La journée a été chaude, pas un souffle d'air en ville, les rues sont désertes, vitres grandes ouvertes nous allons en famille essayer de trouver un coin de fraîcheur. Direction la jetée. C'est un lieu de rencontre entre amis. Le soleil commence à descendre et l'arrière port scintille de mille feux. Les habitués arrivent, parmi eux un barbu. Il ne parle à personne sauf à sa compagne afin de lui donner les dernières consignes pour les emplacements de la soirée. C'est un " pro ", il attendra que la nuit soit tombée pour débusquer dans les rochers les crabes qui feront les repas des daurades. Il a son bidon, ex-boite de conserve, sa lampe, son pic. La nuit est maintenant bien noire. De notre coté chacun a sorti pizza, salade de tomates, boissons. Le transistor envoie les derniers tubes de l'été et les discussions vont bon train, quelques éclats de rire, Lui, installé sur son rocher nous lance un mauvais œil.

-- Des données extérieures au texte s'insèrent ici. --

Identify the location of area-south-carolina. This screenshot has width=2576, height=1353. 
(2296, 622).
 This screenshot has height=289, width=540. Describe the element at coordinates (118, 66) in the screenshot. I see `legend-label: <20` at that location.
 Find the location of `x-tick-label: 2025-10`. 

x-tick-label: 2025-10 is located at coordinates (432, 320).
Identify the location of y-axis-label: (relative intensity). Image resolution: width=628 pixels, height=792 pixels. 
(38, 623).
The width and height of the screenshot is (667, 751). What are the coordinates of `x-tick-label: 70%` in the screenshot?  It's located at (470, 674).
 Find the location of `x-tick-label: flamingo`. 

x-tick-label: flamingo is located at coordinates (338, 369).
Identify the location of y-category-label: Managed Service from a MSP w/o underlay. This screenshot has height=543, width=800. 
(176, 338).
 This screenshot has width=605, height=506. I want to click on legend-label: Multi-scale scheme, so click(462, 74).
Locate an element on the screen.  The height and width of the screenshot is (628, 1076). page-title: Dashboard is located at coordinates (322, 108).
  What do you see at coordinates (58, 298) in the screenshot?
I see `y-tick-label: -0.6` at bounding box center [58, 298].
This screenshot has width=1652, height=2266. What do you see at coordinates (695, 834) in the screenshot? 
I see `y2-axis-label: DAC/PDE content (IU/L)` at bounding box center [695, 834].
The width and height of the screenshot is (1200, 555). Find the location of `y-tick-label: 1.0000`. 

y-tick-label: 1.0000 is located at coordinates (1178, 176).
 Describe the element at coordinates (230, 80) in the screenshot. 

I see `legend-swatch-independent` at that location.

La lune maintenant se reflète dans l'eau, en face de nous la ville brille de toutes ses lumières. Une légère brise vient nous rafraîchir, il fait bon, le ciel est constellé d'étoiles, nous croquons à pleines dents pizzas et autres, nos petits prennent leur biberon. Faites un voeu une étoile filante vient de se décrocher de l'atmosphère. Comment peut-on s'imaginer que nous sommes en train de vivre nos derniers instants de bonheur. Stop ! Le barbu vient de sortir une belle pièce, sans bruit nous nous approchons pour admirer, mais la prise a déjà été cachée dans le panier, et si nous lui posons une question il reste sourd et muet.
22 h 30, il faut rentrer, nos petits rêvent déjà, à demain pour les retrouvailles... mais il n'y a plus eu de lendemain... Je viens de me dérouler ce film quelque peu jauni par le temps. Le réveil est brutal, pourquoi le passé me rattrape d'un seul coup moi qui pensais avoir oublié que BOUGIE ne se nomme plus BOUGIE.